One of my favorite things to do is walk, preferably with a four-legged friend (and ideally with a four-legged friend and my husband). I used to walk with Teddy, and Sophie, every evening. As long as it wasn't dangerously cold or icy, and everyone was feeling well, we walked. Teddy missed a few walks after his surgeries, but he was walking right up until just a few days before we lost him. He loved to go, and so did I. When I would walk with Teddy, and Sophie, I would listen to my iPod, look at the moon and stars, and walk. (Whenever I see the moon now, I think of Sophie...) If we were lucky, we would run into some of our neighborhood dog friends and their walkers, who were also our friends.

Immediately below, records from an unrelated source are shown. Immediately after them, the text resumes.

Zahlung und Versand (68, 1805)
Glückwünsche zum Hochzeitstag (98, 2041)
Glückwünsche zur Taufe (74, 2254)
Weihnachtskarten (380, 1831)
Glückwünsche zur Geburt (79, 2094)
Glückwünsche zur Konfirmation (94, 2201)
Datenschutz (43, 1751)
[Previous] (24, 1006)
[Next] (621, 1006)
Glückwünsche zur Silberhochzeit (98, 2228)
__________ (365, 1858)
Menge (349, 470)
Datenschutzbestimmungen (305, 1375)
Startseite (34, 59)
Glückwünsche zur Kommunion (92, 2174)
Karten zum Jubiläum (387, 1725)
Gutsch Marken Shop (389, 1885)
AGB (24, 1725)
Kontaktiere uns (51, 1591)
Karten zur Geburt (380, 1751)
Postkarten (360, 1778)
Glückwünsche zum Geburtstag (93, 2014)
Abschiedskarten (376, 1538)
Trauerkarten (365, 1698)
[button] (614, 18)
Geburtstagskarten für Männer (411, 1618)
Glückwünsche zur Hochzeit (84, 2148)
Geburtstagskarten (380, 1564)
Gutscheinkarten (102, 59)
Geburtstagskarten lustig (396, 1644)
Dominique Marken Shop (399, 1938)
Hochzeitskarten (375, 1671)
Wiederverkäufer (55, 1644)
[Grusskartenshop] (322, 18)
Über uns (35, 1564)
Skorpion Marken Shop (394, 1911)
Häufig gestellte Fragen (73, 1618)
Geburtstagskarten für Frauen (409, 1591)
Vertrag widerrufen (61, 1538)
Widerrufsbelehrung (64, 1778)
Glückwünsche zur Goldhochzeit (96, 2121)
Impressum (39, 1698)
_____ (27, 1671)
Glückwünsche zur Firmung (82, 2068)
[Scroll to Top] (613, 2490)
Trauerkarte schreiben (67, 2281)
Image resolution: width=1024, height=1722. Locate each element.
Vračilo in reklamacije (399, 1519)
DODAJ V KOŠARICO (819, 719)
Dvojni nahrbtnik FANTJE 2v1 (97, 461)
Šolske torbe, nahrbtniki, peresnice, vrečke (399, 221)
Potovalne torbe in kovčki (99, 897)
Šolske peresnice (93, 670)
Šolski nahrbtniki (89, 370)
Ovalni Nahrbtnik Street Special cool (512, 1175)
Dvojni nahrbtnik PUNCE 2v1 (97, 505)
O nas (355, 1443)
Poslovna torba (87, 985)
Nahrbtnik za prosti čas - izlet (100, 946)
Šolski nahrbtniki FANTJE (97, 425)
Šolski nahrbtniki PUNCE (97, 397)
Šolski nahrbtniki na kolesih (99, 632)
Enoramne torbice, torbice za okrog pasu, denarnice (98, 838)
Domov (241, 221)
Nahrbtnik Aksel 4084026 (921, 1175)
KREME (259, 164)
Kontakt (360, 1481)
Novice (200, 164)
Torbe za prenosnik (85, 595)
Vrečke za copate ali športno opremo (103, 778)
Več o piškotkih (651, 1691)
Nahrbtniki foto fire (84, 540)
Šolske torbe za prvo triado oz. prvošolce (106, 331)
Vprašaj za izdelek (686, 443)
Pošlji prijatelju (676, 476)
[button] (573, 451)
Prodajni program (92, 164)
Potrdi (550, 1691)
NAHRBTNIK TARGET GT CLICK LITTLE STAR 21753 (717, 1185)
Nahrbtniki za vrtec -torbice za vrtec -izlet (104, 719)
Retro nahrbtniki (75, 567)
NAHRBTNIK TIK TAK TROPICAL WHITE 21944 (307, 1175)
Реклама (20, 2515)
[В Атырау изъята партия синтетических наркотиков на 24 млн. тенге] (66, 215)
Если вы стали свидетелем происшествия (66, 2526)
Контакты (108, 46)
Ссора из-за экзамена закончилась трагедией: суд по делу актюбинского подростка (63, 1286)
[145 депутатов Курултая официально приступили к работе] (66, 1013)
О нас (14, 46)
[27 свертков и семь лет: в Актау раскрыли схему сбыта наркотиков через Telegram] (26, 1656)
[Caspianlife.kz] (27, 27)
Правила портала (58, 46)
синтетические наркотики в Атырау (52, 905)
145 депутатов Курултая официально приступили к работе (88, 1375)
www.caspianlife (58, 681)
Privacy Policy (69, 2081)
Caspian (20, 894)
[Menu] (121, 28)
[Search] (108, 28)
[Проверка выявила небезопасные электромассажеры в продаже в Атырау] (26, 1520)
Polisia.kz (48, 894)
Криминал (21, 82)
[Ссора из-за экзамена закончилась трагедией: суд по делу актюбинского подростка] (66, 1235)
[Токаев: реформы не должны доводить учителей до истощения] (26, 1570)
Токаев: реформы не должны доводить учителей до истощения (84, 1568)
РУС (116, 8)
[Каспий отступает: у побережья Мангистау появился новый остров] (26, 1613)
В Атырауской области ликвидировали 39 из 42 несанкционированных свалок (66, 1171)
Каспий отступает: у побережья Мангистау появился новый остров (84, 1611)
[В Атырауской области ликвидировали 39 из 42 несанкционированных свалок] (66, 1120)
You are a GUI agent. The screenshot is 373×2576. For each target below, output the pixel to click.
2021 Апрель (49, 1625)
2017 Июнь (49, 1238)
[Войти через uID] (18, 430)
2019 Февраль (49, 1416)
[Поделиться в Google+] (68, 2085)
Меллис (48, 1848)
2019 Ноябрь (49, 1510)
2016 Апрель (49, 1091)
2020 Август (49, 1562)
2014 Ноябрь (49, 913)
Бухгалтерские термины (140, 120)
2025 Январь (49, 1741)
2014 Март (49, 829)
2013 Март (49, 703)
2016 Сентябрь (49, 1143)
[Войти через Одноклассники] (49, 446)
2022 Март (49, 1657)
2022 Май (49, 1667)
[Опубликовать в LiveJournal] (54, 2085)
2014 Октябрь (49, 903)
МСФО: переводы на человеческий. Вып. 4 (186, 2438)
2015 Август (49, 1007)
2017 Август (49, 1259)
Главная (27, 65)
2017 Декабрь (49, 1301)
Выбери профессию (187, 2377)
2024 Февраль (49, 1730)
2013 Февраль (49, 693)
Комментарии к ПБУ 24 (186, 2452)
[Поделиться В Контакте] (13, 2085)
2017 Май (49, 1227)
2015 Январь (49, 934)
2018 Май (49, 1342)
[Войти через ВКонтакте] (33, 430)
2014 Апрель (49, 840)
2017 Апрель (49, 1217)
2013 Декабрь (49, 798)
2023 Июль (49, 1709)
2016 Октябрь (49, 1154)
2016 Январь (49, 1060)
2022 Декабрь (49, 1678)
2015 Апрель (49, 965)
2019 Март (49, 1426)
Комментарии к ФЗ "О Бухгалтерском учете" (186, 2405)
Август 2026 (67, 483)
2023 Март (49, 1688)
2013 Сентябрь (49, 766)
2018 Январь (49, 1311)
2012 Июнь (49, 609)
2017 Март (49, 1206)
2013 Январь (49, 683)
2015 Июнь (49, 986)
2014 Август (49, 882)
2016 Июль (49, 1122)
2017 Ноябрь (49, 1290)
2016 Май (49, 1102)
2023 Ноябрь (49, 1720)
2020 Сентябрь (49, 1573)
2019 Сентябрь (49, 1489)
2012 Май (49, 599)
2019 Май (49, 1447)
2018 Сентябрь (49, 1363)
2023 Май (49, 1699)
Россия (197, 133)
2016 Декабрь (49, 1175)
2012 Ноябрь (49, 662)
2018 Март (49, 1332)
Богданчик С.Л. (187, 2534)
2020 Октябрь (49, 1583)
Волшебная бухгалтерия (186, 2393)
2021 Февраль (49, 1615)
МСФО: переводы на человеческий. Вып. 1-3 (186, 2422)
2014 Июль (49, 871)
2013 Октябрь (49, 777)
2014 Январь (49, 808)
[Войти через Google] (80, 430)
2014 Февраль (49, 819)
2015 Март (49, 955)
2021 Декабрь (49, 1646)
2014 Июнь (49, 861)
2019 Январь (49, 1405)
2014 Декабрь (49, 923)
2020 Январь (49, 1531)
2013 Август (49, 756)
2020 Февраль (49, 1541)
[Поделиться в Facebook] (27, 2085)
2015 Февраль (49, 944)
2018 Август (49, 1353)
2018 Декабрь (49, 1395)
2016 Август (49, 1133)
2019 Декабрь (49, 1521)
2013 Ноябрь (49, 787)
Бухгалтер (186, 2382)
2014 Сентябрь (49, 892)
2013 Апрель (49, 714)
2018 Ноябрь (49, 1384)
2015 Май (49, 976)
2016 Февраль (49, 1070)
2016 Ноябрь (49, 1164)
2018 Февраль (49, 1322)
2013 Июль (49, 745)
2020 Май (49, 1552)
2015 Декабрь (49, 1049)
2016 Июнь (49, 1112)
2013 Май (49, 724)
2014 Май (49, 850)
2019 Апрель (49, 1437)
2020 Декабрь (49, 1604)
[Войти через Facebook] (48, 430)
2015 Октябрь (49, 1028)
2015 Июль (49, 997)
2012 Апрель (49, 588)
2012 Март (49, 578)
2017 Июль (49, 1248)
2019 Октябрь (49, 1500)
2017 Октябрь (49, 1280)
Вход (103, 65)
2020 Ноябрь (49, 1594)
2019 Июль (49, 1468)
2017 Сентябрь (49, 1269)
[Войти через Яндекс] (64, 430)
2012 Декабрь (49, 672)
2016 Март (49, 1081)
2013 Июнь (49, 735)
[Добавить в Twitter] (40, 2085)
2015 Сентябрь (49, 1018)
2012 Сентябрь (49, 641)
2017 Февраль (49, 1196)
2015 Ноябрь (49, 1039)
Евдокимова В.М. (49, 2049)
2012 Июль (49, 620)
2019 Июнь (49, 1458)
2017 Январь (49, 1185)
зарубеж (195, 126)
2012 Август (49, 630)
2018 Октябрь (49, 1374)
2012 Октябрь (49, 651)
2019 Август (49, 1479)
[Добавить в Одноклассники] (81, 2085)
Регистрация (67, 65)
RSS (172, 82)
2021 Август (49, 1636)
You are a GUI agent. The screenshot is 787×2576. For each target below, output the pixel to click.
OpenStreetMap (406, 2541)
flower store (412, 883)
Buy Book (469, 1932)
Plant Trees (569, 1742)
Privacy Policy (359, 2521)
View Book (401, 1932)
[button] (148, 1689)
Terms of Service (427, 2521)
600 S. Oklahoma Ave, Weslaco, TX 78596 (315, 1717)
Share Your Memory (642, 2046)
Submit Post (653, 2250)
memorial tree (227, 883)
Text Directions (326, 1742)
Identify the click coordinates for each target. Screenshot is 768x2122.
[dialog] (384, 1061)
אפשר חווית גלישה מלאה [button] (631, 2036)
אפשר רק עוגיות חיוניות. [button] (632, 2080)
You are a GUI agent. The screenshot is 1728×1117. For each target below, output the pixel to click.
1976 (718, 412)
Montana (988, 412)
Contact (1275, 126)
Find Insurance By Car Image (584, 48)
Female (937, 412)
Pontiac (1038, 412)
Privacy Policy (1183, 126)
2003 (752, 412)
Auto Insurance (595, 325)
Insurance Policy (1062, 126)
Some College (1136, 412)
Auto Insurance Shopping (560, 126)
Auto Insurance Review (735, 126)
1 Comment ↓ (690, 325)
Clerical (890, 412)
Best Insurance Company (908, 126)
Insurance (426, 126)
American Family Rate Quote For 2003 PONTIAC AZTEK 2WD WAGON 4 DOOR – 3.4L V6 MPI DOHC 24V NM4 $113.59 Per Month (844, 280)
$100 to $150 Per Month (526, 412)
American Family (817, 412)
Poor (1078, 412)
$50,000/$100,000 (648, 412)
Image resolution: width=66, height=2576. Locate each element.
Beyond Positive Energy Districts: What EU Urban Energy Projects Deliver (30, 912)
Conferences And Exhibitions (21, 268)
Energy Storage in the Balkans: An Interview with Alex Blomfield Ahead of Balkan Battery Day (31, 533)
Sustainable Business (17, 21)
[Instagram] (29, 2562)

A couple of years ago, I got a new iPod because my original one wasn't holding a charge for very long. My new iPod holds a lot more songs, has a radio function and a fitness mode, and impressively survived a full wash and rinse cycle when it was buried in bedding I used when sleeping on the couch near Teddy after one of his surgeries. It took me a while to realize that the fitness mode was there, but once I found it, I typically started to run it when I stepped out the door with the dogs. I have only had this iPod a couple of years, so walking Sophie probably preceded this iPod, and it was probably months, maybe a year or more before I started using the fitness function regularly.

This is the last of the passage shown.